====== MATERIAL FOR THIS EXERCISE ======
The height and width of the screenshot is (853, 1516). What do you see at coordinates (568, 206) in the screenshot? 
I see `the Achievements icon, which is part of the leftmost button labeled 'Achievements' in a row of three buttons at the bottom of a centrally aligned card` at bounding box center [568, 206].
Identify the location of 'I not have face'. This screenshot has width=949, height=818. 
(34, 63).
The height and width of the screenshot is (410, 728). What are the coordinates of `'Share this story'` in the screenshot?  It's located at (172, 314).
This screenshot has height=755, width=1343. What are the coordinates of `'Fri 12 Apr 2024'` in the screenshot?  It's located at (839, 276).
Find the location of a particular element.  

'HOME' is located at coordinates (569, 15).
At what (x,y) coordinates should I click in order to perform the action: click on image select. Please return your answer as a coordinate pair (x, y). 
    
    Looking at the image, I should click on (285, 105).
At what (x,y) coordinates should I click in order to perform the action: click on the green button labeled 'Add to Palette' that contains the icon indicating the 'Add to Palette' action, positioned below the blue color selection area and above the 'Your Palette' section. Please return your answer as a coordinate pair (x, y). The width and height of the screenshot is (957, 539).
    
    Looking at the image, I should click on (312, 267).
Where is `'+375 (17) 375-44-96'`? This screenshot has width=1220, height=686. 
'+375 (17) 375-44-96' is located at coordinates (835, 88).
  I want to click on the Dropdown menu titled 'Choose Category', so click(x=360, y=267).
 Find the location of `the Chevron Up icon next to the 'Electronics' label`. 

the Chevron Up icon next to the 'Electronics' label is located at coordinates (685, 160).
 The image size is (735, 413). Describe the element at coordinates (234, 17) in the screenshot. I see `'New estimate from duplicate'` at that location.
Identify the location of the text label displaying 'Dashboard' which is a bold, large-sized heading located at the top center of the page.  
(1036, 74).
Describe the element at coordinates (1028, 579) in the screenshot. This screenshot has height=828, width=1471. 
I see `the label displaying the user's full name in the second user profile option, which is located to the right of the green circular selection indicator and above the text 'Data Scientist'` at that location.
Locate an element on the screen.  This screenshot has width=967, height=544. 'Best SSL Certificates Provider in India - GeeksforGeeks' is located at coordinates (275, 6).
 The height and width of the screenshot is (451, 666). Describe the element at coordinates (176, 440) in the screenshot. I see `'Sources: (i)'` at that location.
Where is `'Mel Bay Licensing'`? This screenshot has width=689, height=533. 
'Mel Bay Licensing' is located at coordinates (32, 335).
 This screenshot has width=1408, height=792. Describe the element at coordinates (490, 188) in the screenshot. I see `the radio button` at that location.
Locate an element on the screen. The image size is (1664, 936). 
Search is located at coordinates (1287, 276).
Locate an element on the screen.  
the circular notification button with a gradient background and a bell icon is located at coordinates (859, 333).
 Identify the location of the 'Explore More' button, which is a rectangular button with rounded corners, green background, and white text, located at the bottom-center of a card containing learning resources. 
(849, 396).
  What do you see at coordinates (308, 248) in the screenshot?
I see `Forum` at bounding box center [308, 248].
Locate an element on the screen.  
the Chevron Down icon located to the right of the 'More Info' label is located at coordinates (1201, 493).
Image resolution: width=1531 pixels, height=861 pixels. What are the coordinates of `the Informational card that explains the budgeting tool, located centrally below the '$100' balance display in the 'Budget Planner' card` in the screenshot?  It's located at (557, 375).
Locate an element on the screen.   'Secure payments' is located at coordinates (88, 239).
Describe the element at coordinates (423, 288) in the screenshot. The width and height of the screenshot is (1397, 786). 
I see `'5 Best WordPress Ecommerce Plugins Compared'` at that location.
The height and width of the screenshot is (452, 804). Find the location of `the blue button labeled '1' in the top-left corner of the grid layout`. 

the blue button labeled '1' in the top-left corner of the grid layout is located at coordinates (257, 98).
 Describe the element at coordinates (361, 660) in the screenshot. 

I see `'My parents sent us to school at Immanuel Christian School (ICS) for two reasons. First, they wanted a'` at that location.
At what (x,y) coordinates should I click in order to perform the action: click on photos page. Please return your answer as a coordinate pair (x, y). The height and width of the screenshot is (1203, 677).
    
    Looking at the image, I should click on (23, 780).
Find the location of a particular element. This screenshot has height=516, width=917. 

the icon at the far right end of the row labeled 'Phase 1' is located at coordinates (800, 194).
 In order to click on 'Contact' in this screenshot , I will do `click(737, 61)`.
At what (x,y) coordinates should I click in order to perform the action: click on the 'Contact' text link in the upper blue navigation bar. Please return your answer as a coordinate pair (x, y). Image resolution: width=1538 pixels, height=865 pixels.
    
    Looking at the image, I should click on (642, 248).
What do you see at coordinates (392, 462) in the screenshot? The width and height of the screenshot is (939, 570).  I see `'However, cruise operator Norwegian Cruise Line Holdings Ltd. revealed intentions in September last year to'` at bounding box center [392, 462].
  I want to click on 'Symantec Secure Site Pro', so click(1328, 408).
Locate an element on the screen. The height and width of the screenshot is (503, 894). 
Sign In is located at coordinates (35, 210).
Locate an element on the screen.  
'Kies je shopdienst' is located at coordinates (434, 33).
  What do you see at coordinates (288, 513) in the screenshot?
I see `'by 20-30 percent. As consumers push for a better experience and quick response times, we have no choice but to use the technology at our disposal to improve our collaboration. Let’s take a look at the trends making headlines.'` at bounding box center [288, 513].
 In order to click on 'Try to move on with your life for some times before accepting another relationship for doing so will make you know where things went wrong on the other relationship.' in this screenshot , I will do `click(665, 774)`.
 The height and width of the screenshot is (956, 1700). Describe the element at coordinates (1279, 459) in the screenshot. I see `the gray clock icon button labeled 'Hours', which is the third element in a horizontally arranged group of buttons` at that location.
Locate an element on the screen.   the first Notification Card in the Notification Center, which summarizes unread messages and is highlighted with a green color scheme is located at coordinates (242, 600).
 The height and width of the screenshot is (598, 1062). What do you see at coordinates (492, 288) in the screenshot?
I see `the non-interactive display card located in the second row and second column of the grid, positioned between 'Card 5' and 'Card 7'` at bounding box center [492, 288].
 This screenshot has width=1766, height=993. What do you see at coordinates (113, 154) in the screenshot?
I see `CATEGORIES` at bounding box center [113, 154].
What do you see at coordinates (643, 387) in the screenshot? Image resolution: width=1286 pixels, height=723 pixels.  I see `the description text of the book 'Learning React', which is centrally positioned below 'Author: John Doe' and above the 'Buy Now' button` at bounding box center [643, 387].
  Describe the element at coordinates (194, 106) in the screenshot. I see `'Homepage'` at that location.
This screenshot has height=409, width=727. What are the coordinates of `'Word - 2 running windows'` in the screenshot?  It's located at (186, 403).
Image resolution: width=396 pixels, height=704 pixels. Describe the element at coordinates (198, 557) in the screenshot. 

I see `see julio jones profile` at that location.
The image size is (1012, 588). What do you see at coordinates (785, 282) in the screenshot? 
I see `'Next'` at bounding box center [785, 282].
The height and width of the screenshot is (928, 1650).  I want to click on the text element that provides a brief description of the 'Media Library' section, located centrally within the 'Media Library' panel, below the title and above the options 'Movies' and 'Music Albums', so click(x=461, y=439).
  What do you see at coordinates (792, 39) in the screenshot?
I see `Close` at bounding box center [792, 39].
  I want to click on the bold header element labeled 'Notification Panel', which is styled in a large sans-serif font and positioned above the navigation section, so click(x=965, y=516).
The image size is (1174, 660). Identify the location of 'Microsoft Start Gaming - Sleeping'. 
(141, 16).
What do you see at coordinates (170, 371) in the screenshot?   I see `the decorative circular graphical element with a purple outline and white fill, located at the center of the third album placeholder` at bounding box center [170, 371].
======
**OBJECTIVE**:
Retype everything from the line containing "The height and width of the screenshot is (452, 804)." down to the line containing "coordinates (257, 98).", including both of those lines.

**RESPONSE TO THE TASK**:
The height and width of the screenshot is (452, 804). Find the location of `the blue button labeled '1' in the top-left corner of the grid layout`. 

the blue button labeled '1' in the top-left corner of the grid layout is located at coordinates (257, 98).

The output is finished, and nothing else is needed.